Excerpt from ‘Votes for Women’ (Paula Bartley) Hodder Education
The Contagious Diseases Act & The Criminal Law Amendment Act of 1885
In the nineteenth and early twentieth centuries a number of women were dismayed by the sexual double standard whereby women had to remain virginal before marriage and faithful inside it. On the other hand, a blind eye was turned if men had sex with more than one partner. One of women’s greatest victories was the repeal of the Contagious Diseases Acts (CDAs). These Acts, the first of which had been passed in 1864, allowed police in a number of garrison towns and naval ports the right to arrest women suspected of being common prostitutes and require them to be medically examined for sexually transmitted diseases. If found infected, women could be detained for treatment. This, according to feminists, was unfair, because it blamed prostitutes for the spread of sexually transmitted diseases, not the men who used their services. Under the leadership of Josephine Butler, the Ladies’ National Association led a campaign to repeal these acts and eventually succeeded 22 years after they had been passed.
The success of this campaign prompted feminists to launch a crusade against the sexual exploitation of young girls. In 1885 they achieved a victory when the Criminal Law Amendment Act, which raised the age of sexual consent to 16, was passed. Feminists and others founded the National Vigilance Association to ensure that this act was put into practice and to promote equal high moral standards between the sexes. Edwardian feminists, such as Christabel Pankhurst, took up the social purity cause and demanded that men improve their moral code by remaining chaste outside marriage. Although feminists achieved a small victory in repealing CDAs, the campaign to raise moral standards can be considered to have failed miserably. Today sex before marriage is accepted by the majority of people living in Britain, a fact that would have dismayed these early reformers.

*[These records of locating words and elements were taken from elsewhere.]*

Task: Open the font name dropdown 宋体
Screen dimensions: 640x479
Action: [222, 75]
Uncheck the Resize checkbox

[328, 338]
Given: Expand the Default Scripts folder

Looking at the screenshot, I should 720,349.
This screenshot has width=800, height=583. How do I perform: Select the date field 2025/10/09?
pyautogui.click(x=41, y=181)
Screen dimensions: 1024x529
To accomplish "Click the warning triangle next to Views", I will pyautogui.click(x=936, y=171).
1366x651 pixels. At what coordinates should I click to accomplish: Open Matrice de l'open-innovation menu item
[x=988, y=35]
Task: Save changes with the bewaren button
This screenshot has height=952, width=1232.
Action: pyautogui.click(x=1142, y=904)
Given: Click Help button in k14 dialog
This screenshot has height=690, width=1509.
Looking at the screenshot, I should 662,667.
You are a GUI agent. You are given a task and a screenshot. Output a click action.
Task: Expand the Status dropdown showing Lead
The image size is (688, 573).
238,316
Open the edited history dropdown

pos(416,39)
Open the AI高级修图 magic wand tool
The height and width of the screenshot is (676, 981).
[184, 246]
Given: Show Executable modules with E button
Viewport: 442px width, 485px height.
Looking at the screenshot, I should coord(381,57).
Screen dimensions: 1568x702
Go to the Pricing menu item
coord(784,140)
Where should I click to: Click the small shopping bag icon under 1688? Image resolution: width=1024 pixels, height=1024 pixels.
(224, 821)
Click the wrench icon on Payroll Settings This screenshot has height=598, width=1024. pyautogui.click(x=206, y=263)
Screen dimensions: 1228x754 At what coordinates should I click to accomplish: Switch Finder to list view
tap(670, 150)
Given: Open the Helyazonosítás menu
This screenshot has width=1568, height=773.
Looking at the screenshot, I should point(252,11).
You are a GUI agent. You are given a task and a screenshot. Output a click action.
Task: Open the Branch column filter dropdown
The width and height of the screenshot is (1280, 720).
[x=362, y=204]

The Suffragettes and Sexual Morality
Until the work of feminist historians in the 1970′s, most history texts ignored the emphasis placed on sex and morality by the suffragists and suffragettes. The few historians who did mention it ridiculed the suffragettes. For instance, the suffragette slogan ‘Votes for Women and Chastity for Men‘ is seen as an amusing peculiarity by George Dangerfield in the 1930′s and Roger Fulford in the 1950′s and as an example of spinsterish eccentricity by Andrew Rosen in the 1970s. However, the relationship between sexuality and the vote has enjoyed a long history in the annals of women’s suffrage. Both the suffragists and the suffragettes placed women’s franchise within the wider context of sexual politics and took the question of sexuality very earnestly indeed. For some suffrage campaigners such as Millicent Fawcett and Christabel Pankhurst the vote was as much about improving men’s sexual morality as it was about improving women’s working conditions.